We can access the (i, j) indices of each pair and the relative displacement via pair_i, pair_j, and rij.
Note that indices greater than or equal to nlocal refer to ghost atoms (e.g. 3 is the periodic ghost of 0, 5 is the periodic ghost of 2).

To implement a simple potential, imagine a model that computes some “node features” on local atoms and updates the energy based on neighbor features and bond lengths, a typical setup for MLIPs. For simplicity, take all features to be 1 and the radial function to be the atomic distance (in an actual implementation, these would be more complex objects computed by our model).

A (partial) implementation of this potential might be:

   def compute_forces(self, data):
        rij = torch.as_tensor(data.rij)
        rij.requires_grad_()
        features = torch.zeros((data.ntotal,1)).cuda() 
        for i in range(data.nlocal):
            features[i,0] = 1.0
        Ei = torch.zeros(data.nlocal).cuda()


        # Message passing step (j → i)
        for r,i,j in zip(rij, torch.as_tensor(data.pair_i), torch.as_tensor(data.pair_j)):
            Ei[i] += features[j,0] * torch.norm(r)

        # Compute total energy and forces
        Etotal = torch.sum(Ei)
        Fij = torch.autograd.grad(Etotal, rij)[0]


        # Copying total energy and forces
        data.energy = Etotal
        data.update_pair_forces_gpu(Fij)

Some details to notice in this code:

  • All quantities passed between the ML-IAP and LAMMPS are fp64 and on device, although type-casting and host<->device movement is permitted in the model.
  • Total energy is updated directly in our model.
  • We compute forces through the autograd function with respect to rij, i.e. forces are computed “per bond” and not “per atom.” Potentials that compute atomic forces directly must be recast in this form.

We update the forces in LAMMPS through the function update_pair_forces_gpu, passing the fp64 GPU tensor of shape (npairs, 3).

We test this code on our small CO2 molecule.

For reference, we compute energies and forces by hand with only two pairs and two distances (1 and 1.1), the total energy should be 4.2, with each pair contributing 1 to the force, yielding a force of 2 in opposite directions for the carbons, with 0 force on the oxygen.

However, running this code we obtain a total energy of 2 (as seen in stdout) and force 2 (as seen in output.xyz) on one carbon and the oxygen.

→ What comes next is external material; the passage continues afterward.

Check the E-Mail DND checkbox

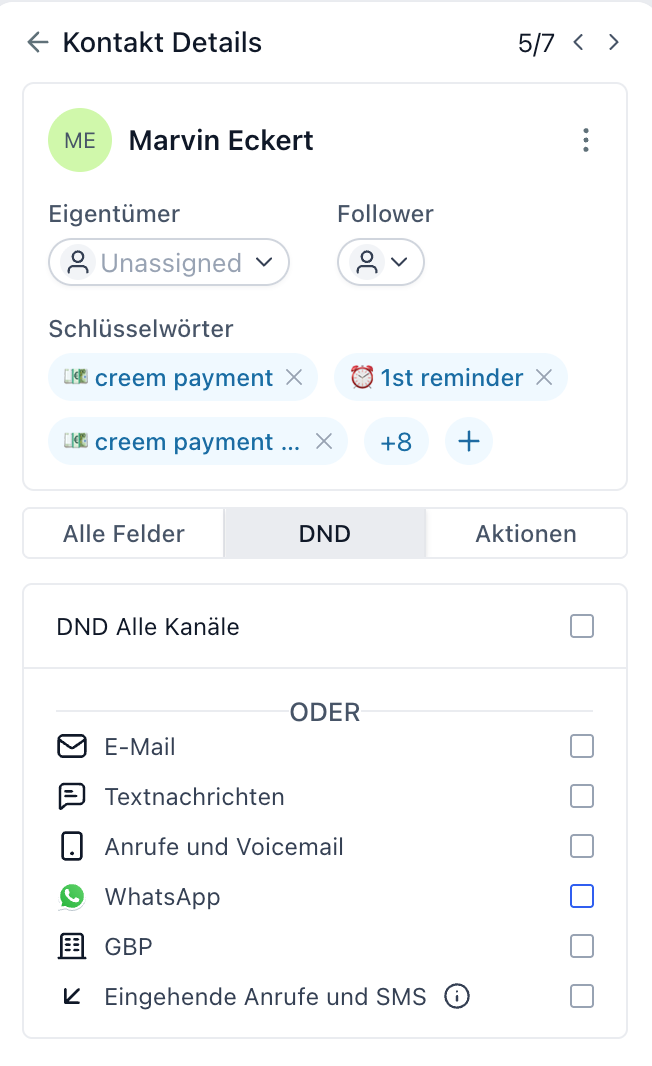(x=582, y=746)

It’s clear that the problem is the presence of ghost atoms; their features are not updated on the real atoms so that only the (0, 1) bond contributes to the total energy and forces.

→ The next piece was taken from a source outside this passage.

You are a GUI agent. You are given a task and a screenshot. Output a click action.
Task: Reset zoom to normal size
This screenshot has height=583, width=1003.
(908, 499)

In this simplified case, we could initialize the ghosts to 1, but in a real scenario, this might be a more complex function of the environment. In that case, we use the message passing hooks built into ML-IAP-Kokkos to update the ghost features to the value of their corresponding real counterparts. This takes care of ghost particles coming from periodic boundary conditions and those residing on an entirely different GPU.

Two routines are provided to help this initialization process: forward_exchange, which sets ghost atoms from their physical counterparts; and reverse_exchange, which sums contributions made to ghost atoms back to their physical counterparts.

Step 4: Implementing message passing support for ML-IAP-Kokkos

Updating our model to use the message passing step (see code below), we call forward_exchange, which takes two tensors of shape (ntotal, feat_size) and sets features[0,nlocal) to new_features[0,ntotal), handling local copying and MPI messaging. The feat_size, 1 here, is the vector width of the feature. This function creates a copy of features with ghost values set from their physical counterparts.

 def compute_forces(self, data):
        rij = torch.as_tensor(data.rij)
        rij.requires_grad_()
        features = torch.zeros((data.ntotal,1)).cuda()
        for i in range(data.nlocal):
            features[i,0] = 1.0
        Ei = torch.zeros(data.nlocal).cuda()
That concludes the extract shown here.